We talked for several more minutes until Dave calmed down. “Davey, you just need to relax. Let it go. You don’t have to figure out everything now, or ever.” I waited for his response.
“I think I’m going to take a bath,” he said.
“Ah, great idea,” I said, surprised but encouraged by the thought of him relaxing. “I’ll get it ready for you.”
I drew his bath, sprinkled salts in the water, and got out a clean towel. I thought about baptism, and communion, and Jesus washing people’s feet. At one time I’d been drawn to these rituals, these miracles, enchanted by their mystery. I remembered how when Dave and I were kids I’d smash white bread, pour grape juice, and
give him communion. He watched me. He listened to me. Then more memories surfaced: the years I scorned him about his parties, and the times I told him his music was evil. I remembered how silent he’d become, and, for a time, how distant we’d been. Now, no longer trying to convert him, drawing a bath for my brother somehow seemed holy, a different kind of baptism. I wanted the water to soothe him, to wash away his fear.
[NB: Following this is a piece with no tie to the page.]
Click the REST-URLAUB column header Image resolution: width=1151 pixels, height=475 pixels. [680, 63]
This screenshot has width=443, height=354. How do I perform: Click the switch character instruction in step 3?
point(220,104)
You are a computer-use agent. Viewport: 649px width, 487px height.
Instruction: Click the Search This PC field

After he settled into the bath I listened for the movement of water and then crawled back into bed. A few minutes later I heard his voice.
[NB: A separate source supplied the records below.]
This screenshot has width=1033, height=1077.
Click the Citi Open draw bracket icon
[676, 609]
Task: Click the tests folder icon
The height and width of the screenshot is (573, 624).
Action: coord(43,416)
“Dave, did you say something?” I said quietly.
“Mel, come here,” I heard Dave call again.
This was odd. My brother would never call me into the bathroom with him. I cracked the door and stuck in my head. “Dave?”
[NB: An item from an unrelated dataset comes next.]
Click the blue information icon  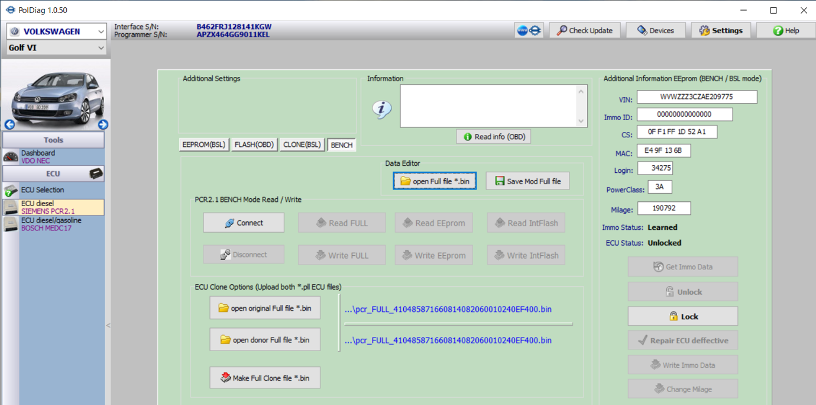pyautogui.click(x=382, y=109)
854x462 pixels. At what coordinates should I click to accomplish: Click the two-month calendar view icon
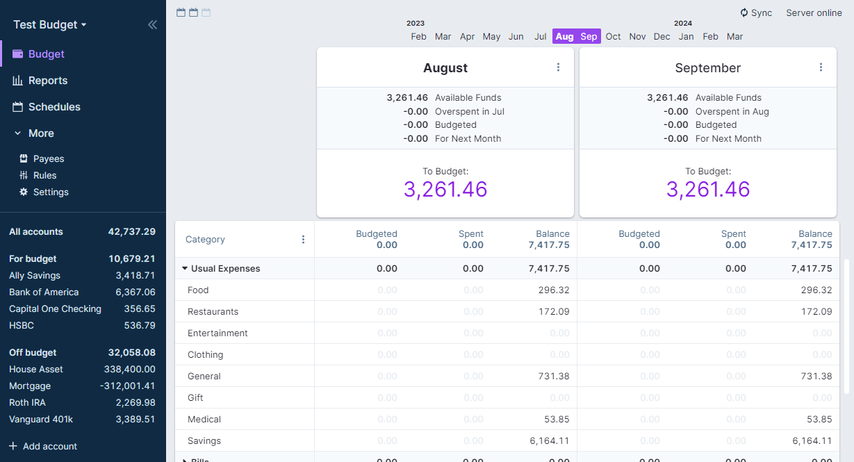(192, 12)
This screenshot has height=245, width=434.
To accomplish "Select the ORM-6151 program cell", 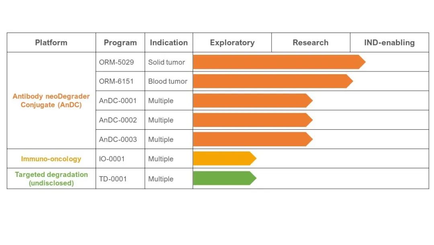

“Mel, I just don’t want to drown,” Dave whispered. His face was flush. I went in and knelt by the side of the tub. He was sweating. He looked terrified. “Mel,” he said, not sounding like himself. “I don’t want to drown,” he repeated. I was still trying to make sense of his words and the panicked look in his eyes when he started to breathe heavily, like a dog in a desert. Within seconds, he was gasping for air. This was when things started to go bad.
A
DOZEN PEOPLE HAVE
filled my small bathroom. A police-woman bends down, shining a light in my brother’s eyes; behind her paramedics cram into the area. I retreat into my bedroom to give them space. I can see, through the crowd, someone strap a plastic mask over Dave’s mouth. After several long minutes of commotion, people start to back out. A paramedic tells me that my brother will be okay. He has probably experienced a panic attack, the paramedic
says, which induced hyperventilation and then extreme hyperoxia. With too much oxygen, Dave’s body had started to shut down. I sit on the edge of my bed and only now start to shake.
T
HE NEXT DAY, WHEN
it is all over, after my brothers leave, the house is quiet. We had said few words to each other as they’d gathered their things. I think each of us felt exposed—the moment too blinding.
I go into the bathroom to collect the wet towel I had used to cover my brother’s body. Standing near the tub, the place where I thought Dave was dying, I sink to the floor and cry the purest sort of cry—like at a death, like at a birth. Sadness fills me for what the world, people in the world, like me, had pounded into my brother, had planted in him, had established in him—a sense of unworthiness, a fear to explore his own inner world for answers, a silencing of any words of searching, seeking, questioning. And this oppression, I was certain, had just played out in concentrated, physical form—choking him, suffocating him, drowning him. I cry for myself, too: for the young girl who lost her own version of God, a God that lived in the trees, performed miracles, and granted all forms of abundant love. The cry flushes me. It is a cry of relief, a cry of rage, a cry of love—but mostly a cry of thankfulness that I had, I hoped, finally been able to be, after all these years, the right sort of witness.